Content-Transfer-Encoding: quoted-printable
MIME-Version: 1.0
Cc: OAuth WG <oauth@ietf.org>
Subject: Re: [OAUTH-WG] 'Scope' parameter proposal
X-BeenThere: oauth@ietf.org
X-Mailman-Version: 2.1.9
Precedence: list
List-Id: OAUTH WG <oauth.ietf.org>
List-Unsubscribe: <https://www.ietf.org/mailman/listinfo/oauth>, <mailto:oauth-request@ietf.org?subject=unsubscribe>
List-Archive: <http://www.ietf.org/mail-archive/web/oauth>
List-Post: <mailto:oauth@ietf.org>
List-Help: <mailto:oauth-request@ietf.org?subject=help>
List-Subscribe: <https://www.ietf.org/mailman/listinfo/oauth>, <mailto:oauth-request@ietf.org?subject=subscribe>
X-List-Received-Date: Thu, 22 Apr 2010 19:25:46 -0000

This suggests we need to rethink our goal of interop and replace it with library re-use.

To me interop means that a client can interact with an unknown server by simply speaking the protocol (the way an email can be delivered to any server). Library re-use means that we define a set of configuration values (client identifier, endpoints, cryptographic algorithms, scope, realm policy, etc.) and once those are manually set (or via a discovery specification that is completely out of scope) to make the library work.

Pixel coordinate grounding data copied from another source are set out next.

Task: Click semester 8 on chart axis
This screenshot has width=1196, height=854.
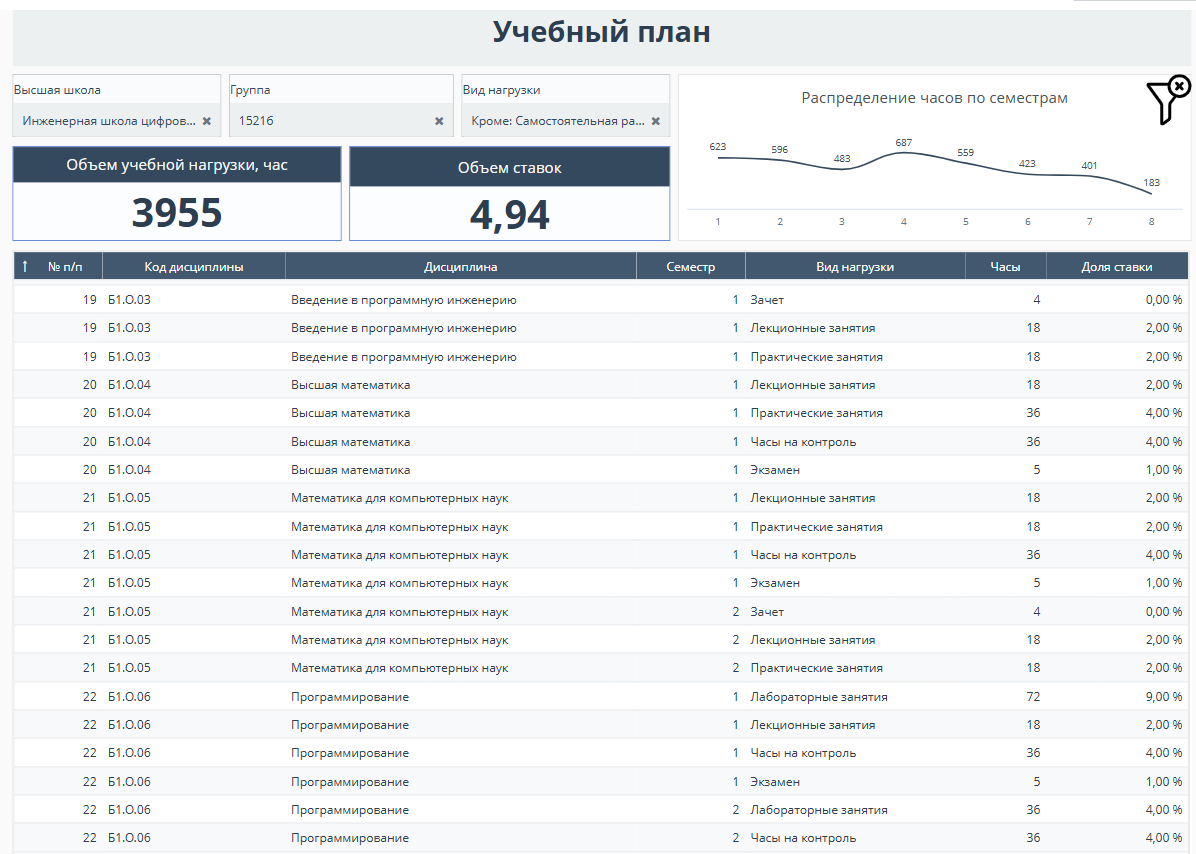Action: point(1151,222)
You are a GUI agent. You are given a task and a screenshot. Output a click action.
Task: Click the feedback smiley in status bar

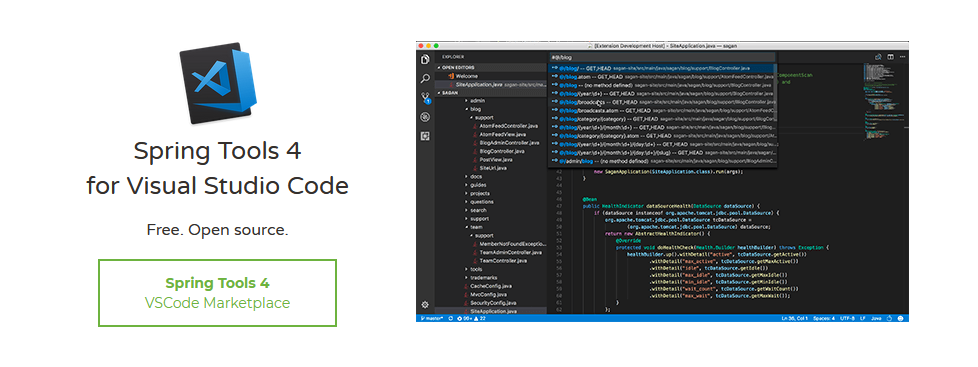(x=900, y=318)
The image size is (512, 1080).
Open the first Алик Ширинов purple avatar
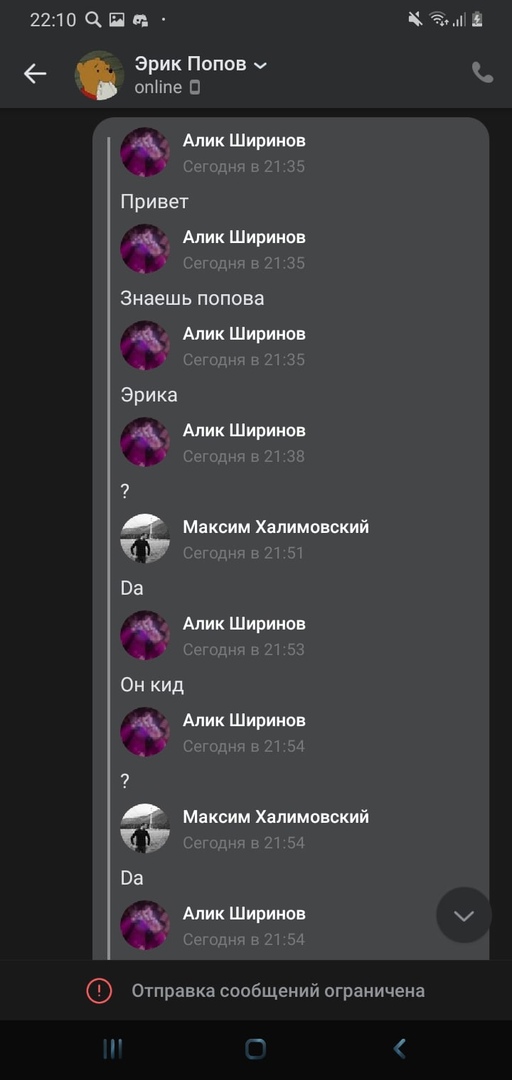coord(145,152)
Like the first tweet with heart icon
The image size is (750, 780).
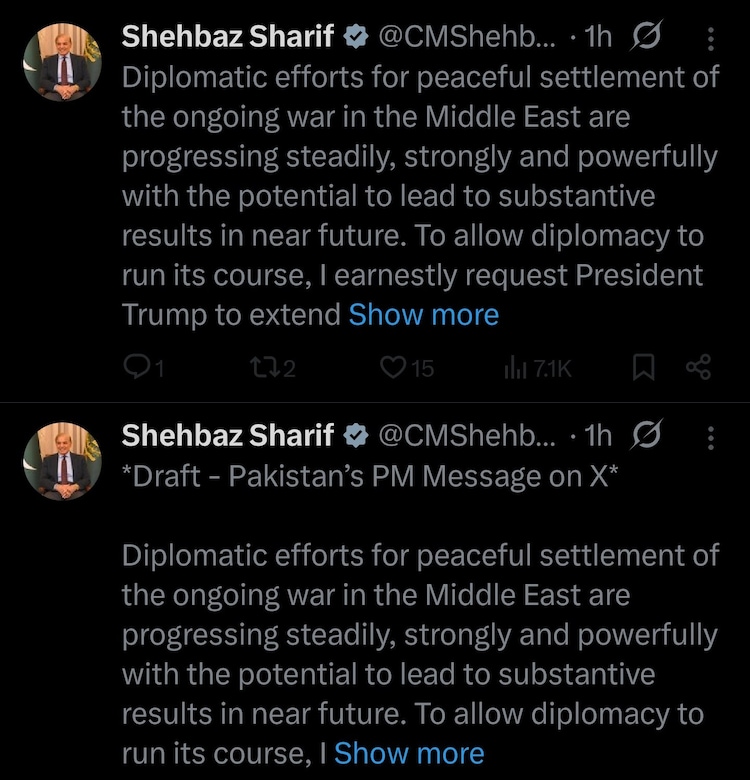(393, 368)
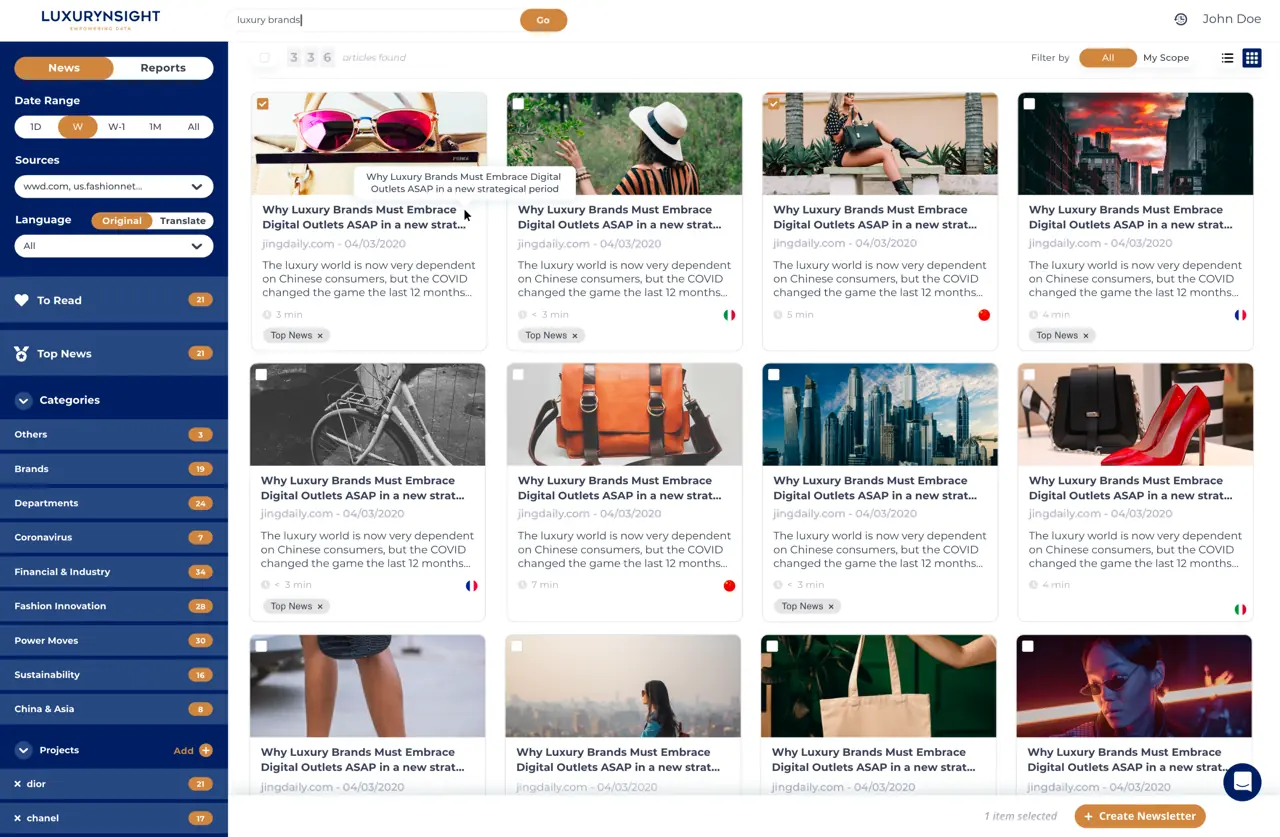
Task: Toggle the select-all articles checkbox
Action: 264,58
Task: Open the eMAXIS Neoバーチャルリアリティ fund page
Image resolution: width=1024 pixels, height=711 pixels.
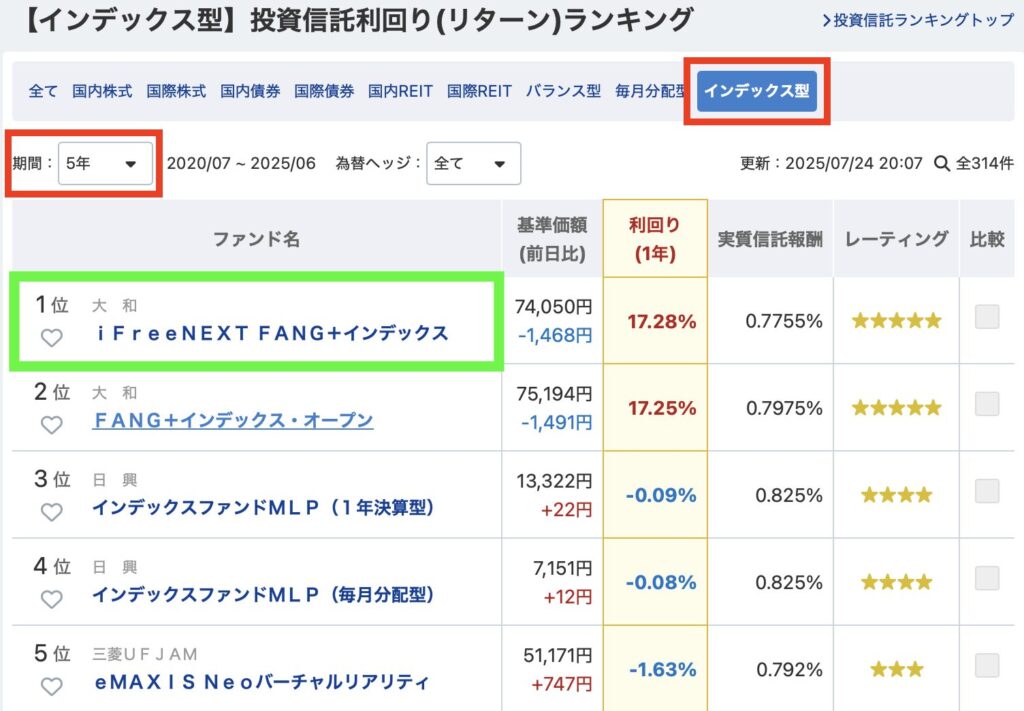Action: coord(260,682)

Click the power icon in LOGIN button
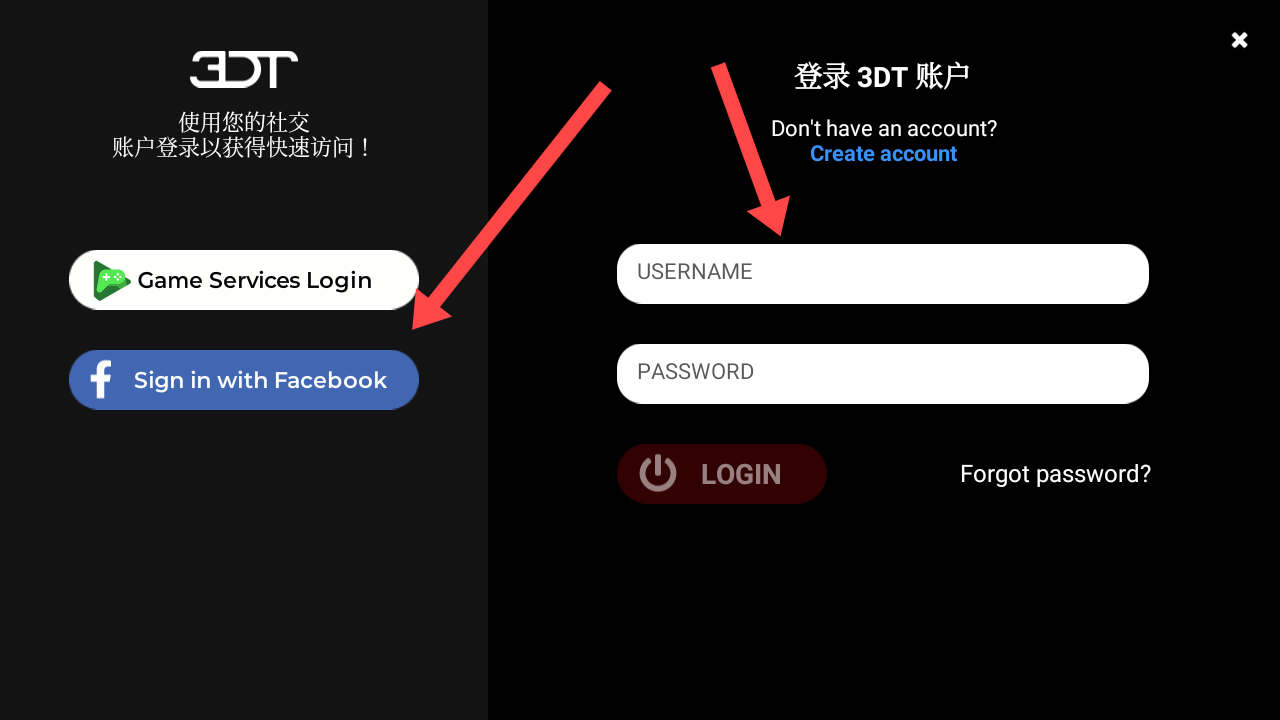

If we are not going to enable a client to access a protected resource hosted by an unfamiliar server, we need to stop pretending this (alone) is about interop. In other words, if we take this approach we are mandating paperwork to make the protocol work, at least based on this single specification. We can also drop advertising the authorization and token endpoints in a 401 or really *any* parameter in a WWW-Authenticate response.

I'm not opposed to that, and it is in line with the charter (which left discovery out).
 
Regardless, I disagree with your conclusion that the scope proposal doesn't accomplish interop. It allows a client to interact with an unknown server, obtain an access token for the required scope, and access it. It doesn't address the trust issue of when to reuse an existing token, but that's going to be a problem with or without a scope. If the client never attempts to reuse a token but always obtain a new access token when encountering an unknown server, it can interop perfectly well. And making scope a list of values allows secure reuse of tokens using same-origin policy (which is still useful even if limited).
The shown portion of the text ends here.